= Battlestar Galactica (comics) =

Comics

Battlestar Galactica has been adapted to the comic book format since its inception, with six publishers to date taking on the project of relating the story of the Colonial Fleet and their adversaries, the Cylons, at different points.

==Original continuity adaptations==

Battlestar Galactica #1 (1979) from Marvel Comics

=== Marvel Comics ===

The comic book Battlestar Galactica, based on the ABC television series of the same name, was published monthly by Marvel Comics from March 1979 through January 1981, and lasted 23 issues.

Although Roger McKenzie was most often the writer, and Walt Simonson the most regular artist, the book also had a high rotation of guest writers and artists, see table below.

Marvel Comics began its adaptation of Battlestar Galactica with Marvel Super Special #8, a magazine format comic written by Roger McKenzie and drawn by Ernie Colón which was released as a tie-in to the start of the series. Based on an early script of the three hour series premiere "Saga of a Star World", this adaptation was also released in a tabloid format and then later as a paperback as well. The tabloid version was also printed by Whitman Comics. Its success led Marvel to print a regular monthly comic.

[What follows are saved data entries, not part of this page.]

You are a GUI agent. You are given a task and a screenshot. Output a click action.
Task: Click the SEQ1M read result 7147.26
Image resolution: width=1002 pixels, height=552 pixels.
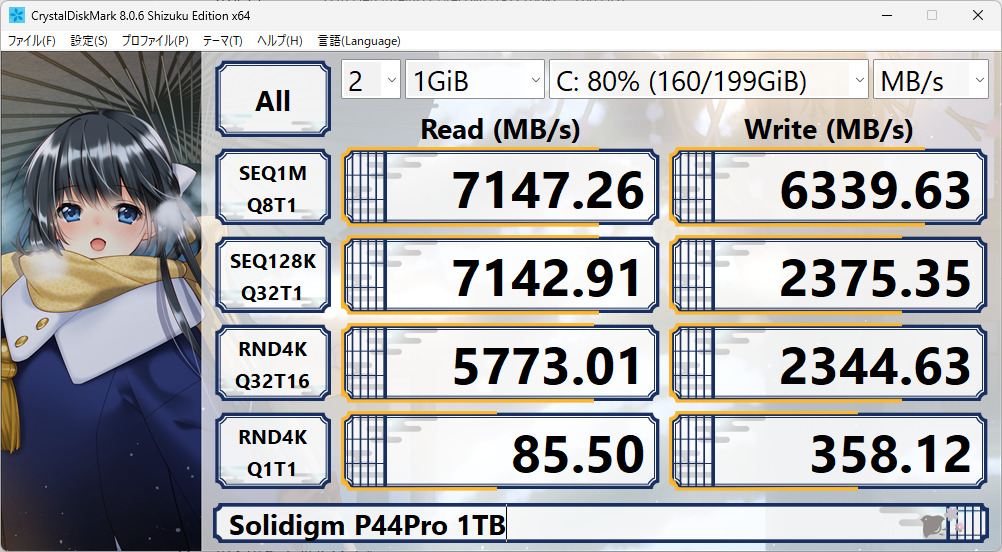[500, 190]
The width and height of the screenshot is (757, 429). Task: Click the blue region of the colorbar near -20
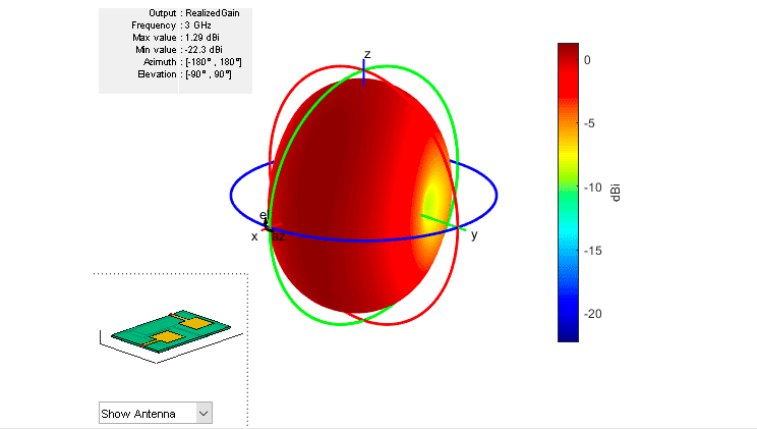(568, 314)

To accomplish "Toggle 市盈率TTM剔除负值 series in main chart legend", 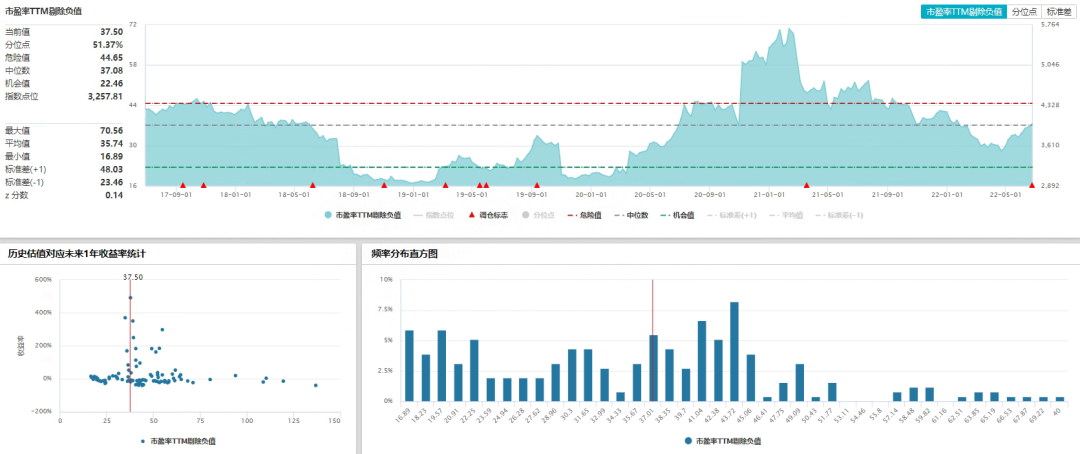I will coord(363,215).
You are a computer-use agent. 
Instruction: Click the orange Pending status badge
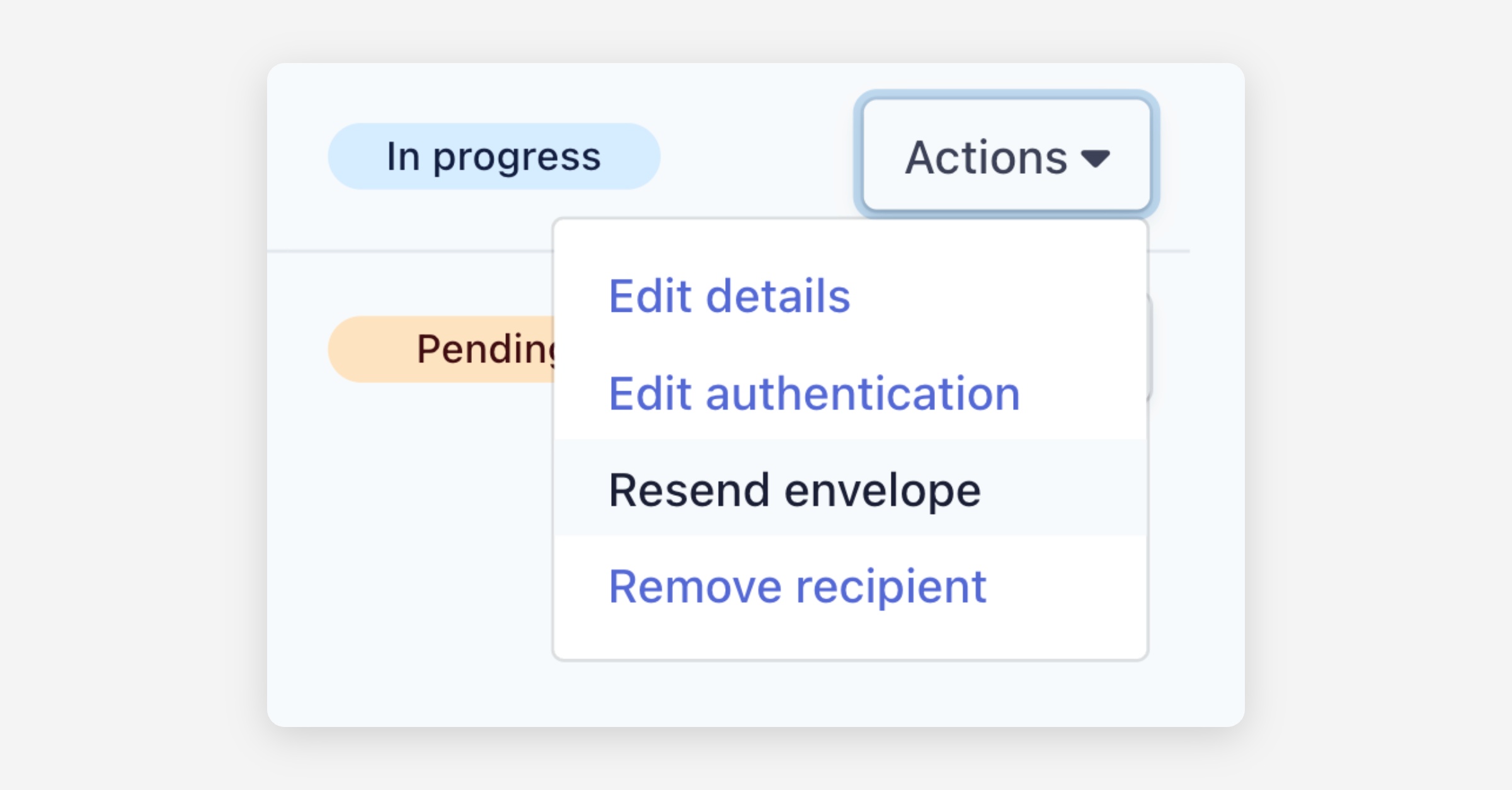pyautogui.click(x=441, y=349)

When the regular run of Marvel's Battlestar Galactica comic book began some months later, the Super Special adaptation was expanded by several pages, and provided the material for the first three issues of the comic.

The direct adaptation of the series continued in issues #4 and #5 which chronicled the adventures depicted in the two part television episode, "Lost Planet of the Gods". Roger McKenzie continued as scripter, with Walter Simonson now providing the art.

By issue #6 the TV adaptations ceased, and Marvel's team began to create new stories about the characters of the Battlestar Galactica universe, picking up from where issue #5 left off. From this point, both in terms of story content and the narrative arc, Marvel's Battlestar Galactica deviates from the televised adventures. Marvel's contract with Universal Studios specifically did not allow them to use anything from the television series that followed "Lost Planet of the Gods". This adaption more closely followed the novelization of the two-hour movie, Saga of a Star World, than the ABC television series.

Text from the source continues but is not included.